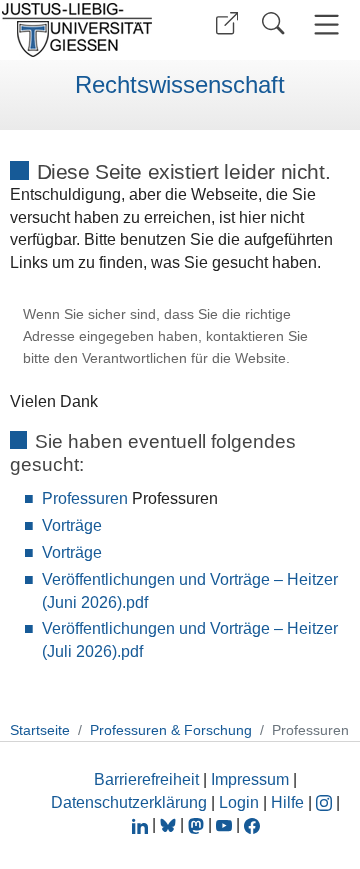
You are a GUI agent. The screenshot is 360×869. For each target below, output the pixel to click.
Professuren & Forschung (171, 730)
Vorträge (72, 525)
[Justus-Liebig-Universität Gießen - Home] (83, 30)
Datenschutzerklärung (129, 802)
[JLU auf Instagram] (326, 802)
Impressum (250, 779)
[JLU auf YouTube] (224, 824)
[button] (227, 23)
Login (241, 802)
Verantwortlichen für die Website (184, 358)
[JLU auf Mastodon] (198, 824)
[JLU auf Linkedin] (142, 824)
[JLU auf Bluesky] (170, 824)
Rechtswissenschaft (180, 85)
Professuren (85, 498)
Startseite (40, 730)
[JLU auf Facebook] (252, 824)
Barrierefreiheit (146, 779)
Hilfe (287, 802)
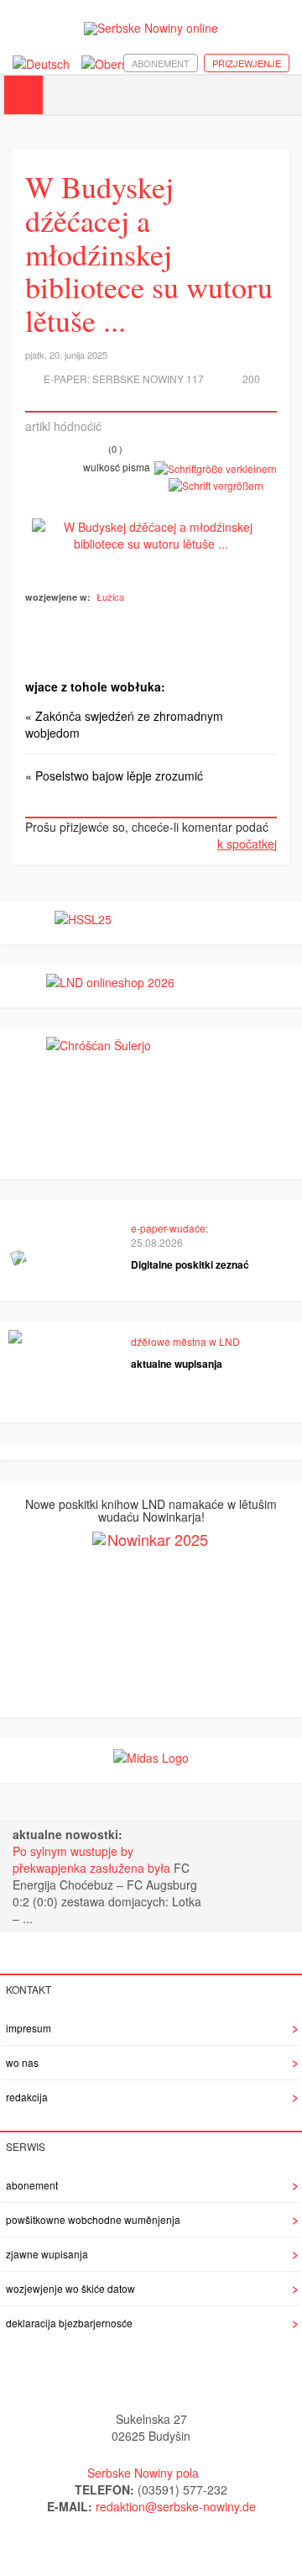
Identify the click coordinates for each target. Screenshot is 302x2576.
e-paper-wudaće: (169, 1228)
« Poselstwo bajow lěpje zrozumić (114, 775)
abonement (161, 63)
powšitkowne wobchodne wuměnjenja (93, 2219)
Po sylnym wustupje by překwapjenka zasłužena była (93, 1859)
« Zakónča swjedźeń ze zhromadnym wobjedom (124, 724)
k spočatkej (247, 843)
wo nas (22, 2062)
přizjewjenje (246, 63)
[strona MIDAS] (151, 1755)
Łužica (110, 596)
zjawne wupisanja (47, 2254)
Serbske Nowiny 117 (148, 378)
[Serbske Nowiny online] (151, 28)
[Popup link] (151, 535)
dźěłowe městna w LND (185, 1341)
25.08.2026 (157, 1242)
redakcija (27, 2097)
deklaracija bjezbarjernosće (69, 2323)
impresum (28, 2028)
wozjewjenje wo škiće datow (70, 2288)
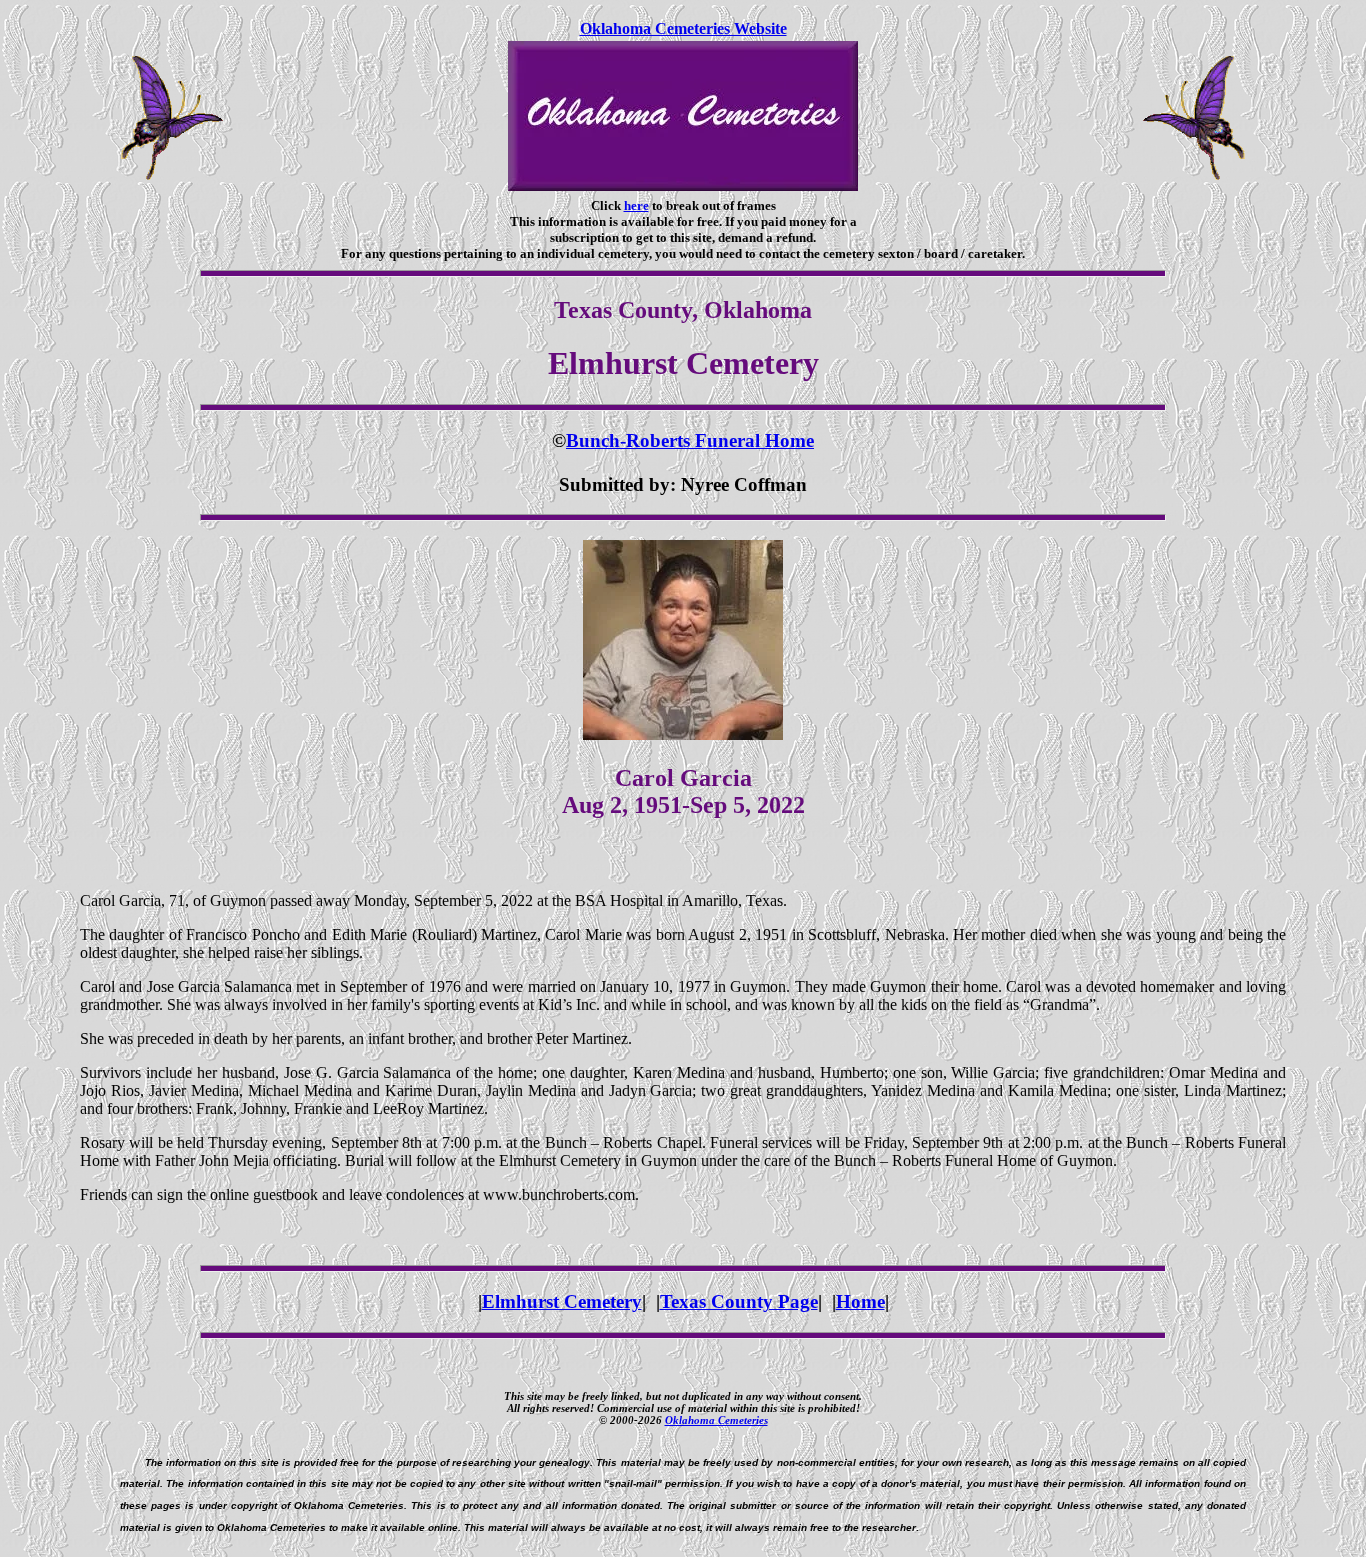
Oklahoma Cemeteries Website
# # # #
EXERCISE REQUIREMENTS: The answer must be every line from the entries above that holds the string "each".

TASK ANSWER:
You are a GUI agent. The screenshot is 360×869. For each target below, output the pixel to click.
Identify the click coordinates for each target. Screenshot is 302x2576.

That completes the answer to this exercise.